Auburn’s firing of Hugh Freeze was necessary, but it’s also a cautionary tale
Nobody in college football will shed a tear over the professional demise of Hugh Freeze, who got the second chance he asked for in the SEC and managed to prove more about his golf handicap than his play-calling prowess.
Auburn fired him Sunday, and unlike when Ole Miss did it the first time there were no excuses, no controversies, no fan base hurling insults at an alleged national media conspiracy and no administrators embarrassing themselves in a hostage video trying to defend the indefensible.
This time, it was merely a coach given plenty of tools to build a winner who managed to build an offense that worked like a jalopy.
But as Auburn enters the coaching market for the fourth time since its 2010 national title, the celebration on the Plains should come with a disclaimer.
As bad as things seemed under Freeze, there are so many ways it can get worse.
Again, this isn’t the day to take a swipe at Auburn for ridding itself of a head coach who was 6-16 in the SEC, made poor evaluations at quarterback and irked his fan base for a variety of avoidable transgressions. Among the most egregious were asking for patience while using Kirby Smart as an example, not realizing he got Georgia to the national title game in his second season, and logging golf rounds into a public database that gave the appearance he’d rather spend time hitting 8-irons than talking to recruits.
For a bit more than $15 million, Auburn made those problems go away for a reasonable number by today’s outrageous buyout standards.
After Saturday’s 10-3 loss at home to Kentucky, everyone understood it was over.

But among administrators around the country monitoring the coaching market this year, a consensus has formed around the idea that schools should avoid a search unless they absolutely have to — unless things are so bad, so toxic that they simply can’t be rescued.
Auburn never gave that vibe. This is a program that played four top-20 opponents in a row starting in mid-September and lost them all by a combined 29 points — yet still had enough fight to come back and beat Arkansas when lots of teams would have let go of the rope.
Even against Kentucky, Auburn played hard. Its offense just didn’t play all that well.
It wasn’t a collapse, but it’s fair to say the standard wasn’t met. And with nobody in the mood to give Freeze much benefit of the doubt, Auburn administrators will tell themselves it wasn’t too tough of a call.
But as with all coaching searches, the imperative for change must be balanced against the reality of the marketplace.
As we sit here in the first week of November, Auburn is the third-best job available in the SEC alone, pretty clearly behind LSU and Florida despite their various administrative issues. When you widen the lens, prime candidates will also have to measure where it stacks up against Penn State, Virginia Tech and even UCLA.
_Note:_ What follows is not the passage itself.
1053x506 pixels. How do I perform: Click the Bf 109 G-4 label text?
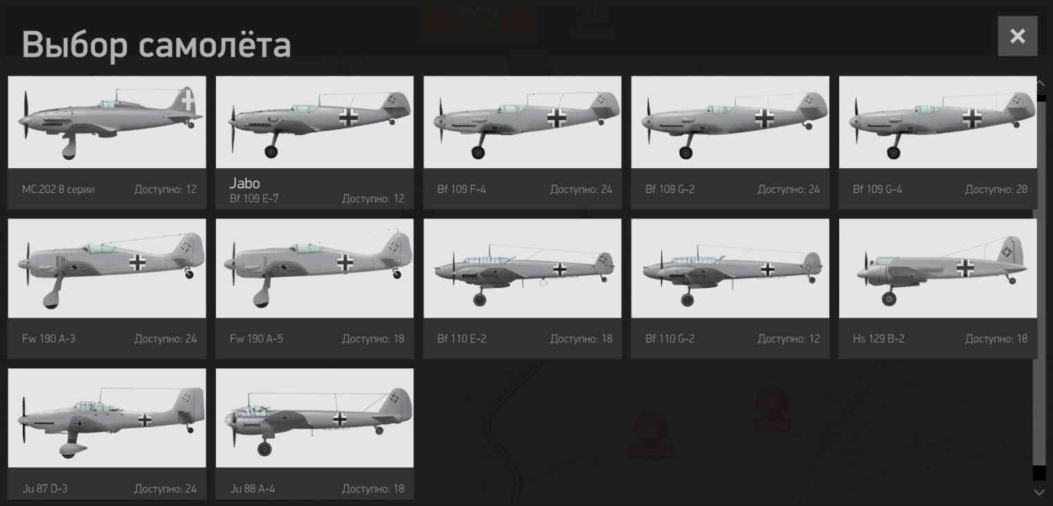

If the question is who has the friendliest path to the playoff — which is going to matter for some coaches — you could argue Auburn is at the bottom of that list.
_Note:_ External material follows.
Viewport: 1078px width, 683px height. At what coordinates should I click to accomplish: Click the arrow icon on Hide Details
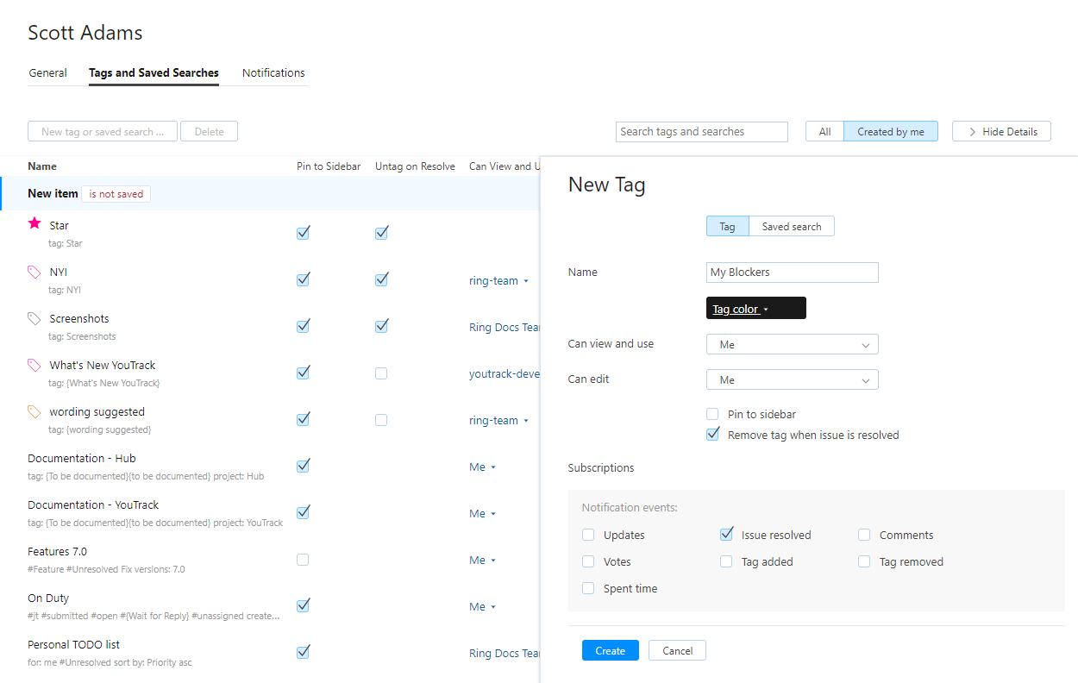coord(972,132)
Maybe Auburn athletic director John Cohen already knows who he wants. But with so few proven candidates available and so many good jobs open, there are a lot of ways the Auburn search could go sideways. Most likely, Cohen will have to settle for an unproven up-and-comer, or someone in the Jimbo Fisher mold who, much like Freeze, is desperate for a second chance.
Again, you can’t criticize Auburn for taking that risk. But when Freeze was hired after resurrecting his career at Liberty, it seemed like an ideal football fit.
You just never know with these things.
It’s why administrators generally hate coaching searches and would rather avoid them if at all possible.
With no crisis at hand, Auburn could have reasonably leaned on how close this team was to winning several more games, made Freeze change some things on offense and doubled down financially on next year’s roster to see if a breakthrough was possible.
That would be defensible, too, but Auburn chose a different and equally defensible route.
Now the hard part begins. Cohen will need all the luck Auburn’s football team didn’t have this season to turn it into a good decision.